- Active: 1745–1746
- Country: Kingdom of Great Britain
- Branch: British Army
- Type: Infantry
- Engagements: Jacobite rising of 1745

Commanders
- Colonel of the Regiment: John Russell, 4th Duke of Bedford

= 68th Regiment of Foot (1745) =

The 68th Regiment of Foot, or Bedford's Regiment, was a regiment in the British Army from 1745 to 1746.

== History ==
In response to the Jacobite rising of 1745, the regiment was raised in Bedfordshire by John Russell, 4th Duke of Bedford. It was the first of the new provincial regiments to be declared half-complete, on October 10. It received the rank 68th.

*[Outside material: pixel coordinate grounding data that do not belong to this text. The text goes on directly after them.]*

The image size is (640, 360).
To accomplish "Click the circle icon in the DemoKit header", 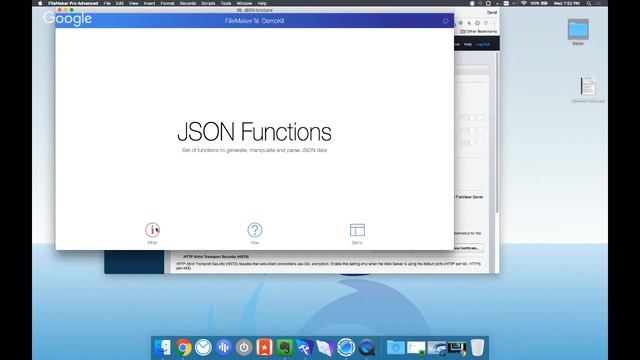I will 445,21.
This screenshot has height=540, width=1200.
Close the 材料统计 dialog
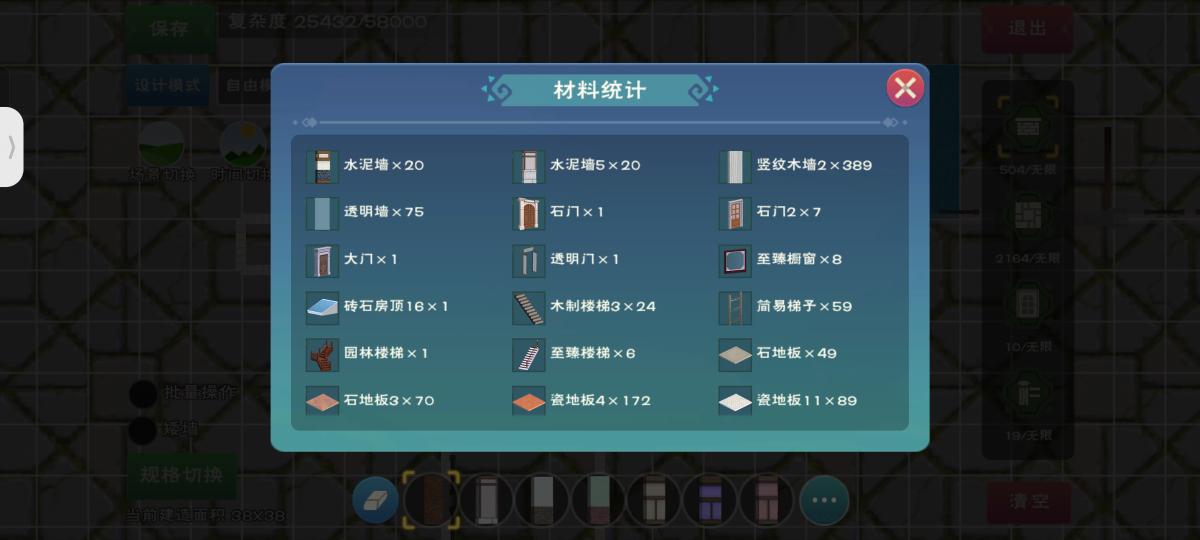pos(905,88)
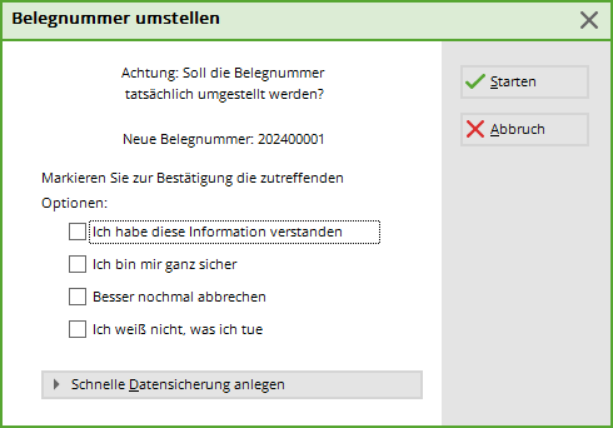Image resolution: width=613 pixels, height=428 pixels.
Task: Click the red X icon on Abbruch
Action: pos(476,130)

On November 30, the Duke of Cumberland reviewed the regiment and was disappointed, writing to the Duke of Newcastle: "‘I am sorry to speak my fears that they will rather be a hindrance than a service to me, for this regiment was represented to be the most forward regiment of them, yet neither officers nor men know what they are about, so how they will do before an enemy God alone knows." As of December 14, it mustered 764 NCOs and privates for an authorized strength of 780.

The Duke of Bedford, as colonel of the regiment, personally led his men but an attack of gout prevented him from marching north with them.

In December, the regiment was part of Cumberland's Army that successfully besieged Carlisle. It was then used to garrison Newcastle upon Tyne.

From June, the 68th Foot continued its mission by guarding Jacobite prisoners. It was disbanded at Bedford in the second half of August.

== Uniform ==
Most of the regiment raised by noblemen in 1745 had blue coats and red facings.